▶ **Your tasks**:
1. Write down the passage of the article on harassment of journalists covering the China floods word for word, starting at "The Foreign Correspondents’" and ending at "receiving death threats.".
2. Continue the article on harassment of journalists covering the Henan floods, picking up after its final sentence.

U.S. voices concern over harassment of media covering China floods

The United States is “deeply concerned with the increasingly harsh surveillance, harassment, and intimidation of U.S. and other foreign journalists” covering recent floods in China’s Henan province, State Department spokesperson Ned Price said on Thursday.

China’s harsh rhetoric toward news it perceives as critical “has provoked negative public sentiment leading to tense, in-person confrontations and harassment” of journalists, Price said in a statement. China’s foreign ministry did not immediately respond to a request for comment.

The Foreign Correspondents’ Club of China said on Tuesday that journalists from several media outlets covering recent floods in China were harassed online and by local residents, with staff from the BBC and Los Angeles Times receiving death threats.

▶ **Listed entries**:
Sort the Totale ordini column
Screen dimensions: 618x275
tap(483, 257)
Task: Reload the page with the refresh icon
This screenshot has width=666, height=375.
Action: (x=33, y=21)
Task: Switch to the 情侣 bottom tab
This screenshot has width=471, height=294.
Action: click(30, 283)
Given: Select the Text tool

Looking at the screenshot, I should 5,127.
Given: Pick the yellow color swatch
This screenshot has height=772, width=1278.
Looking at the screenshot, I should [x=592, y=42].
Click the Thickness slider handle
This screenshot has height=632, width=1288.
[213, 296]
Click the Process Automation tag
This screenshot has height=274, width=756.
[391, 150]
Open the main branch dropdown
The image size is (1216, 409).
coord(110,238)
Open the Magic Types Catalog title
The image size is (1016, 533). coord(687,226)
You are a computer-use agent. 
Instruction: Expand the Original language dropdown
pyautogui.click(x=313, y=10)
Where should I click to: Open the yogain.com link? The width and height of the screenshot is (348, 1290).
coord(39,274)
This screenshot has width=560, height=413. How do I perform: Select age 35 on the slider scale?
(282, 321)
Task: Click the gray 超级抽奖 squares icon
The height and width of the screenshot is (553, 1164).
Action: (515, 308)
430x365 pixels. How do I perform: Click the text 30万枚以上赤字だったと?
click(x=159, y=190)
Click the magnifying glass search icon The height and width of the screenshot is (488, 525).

▶ **Task-by-task results**:
1.
The Foreign Correspondents’ Club of China said on Tuesday that journalists from several media outlets covering recent floods in China were harassed online and by local residents, with staff from the BBC and Los Angeles Times receiving death threats.

2.
China’s new ambassador to Washington, Qin Gang, on Wednesday wished the United States victory against COVID-19 and said great potential awaited bilateral relations, striking an optimistic tone as he arrived at his new post amid deeply strained ties.

Qin’s arrival comes days after high-level talks in the northern Chinese city of Tianjin between U.S. Deputy Secretary of State Wendy Sherman and senior Chinese diplomats ended with both sides signaling that the other must make concessions for ties to improve.

“We call on the PRC to act as a responsible nation hoping to welcome foreign media and the world for the upcoming Beijing 2022 Winter Olympic and Paralympic Games,” Price said.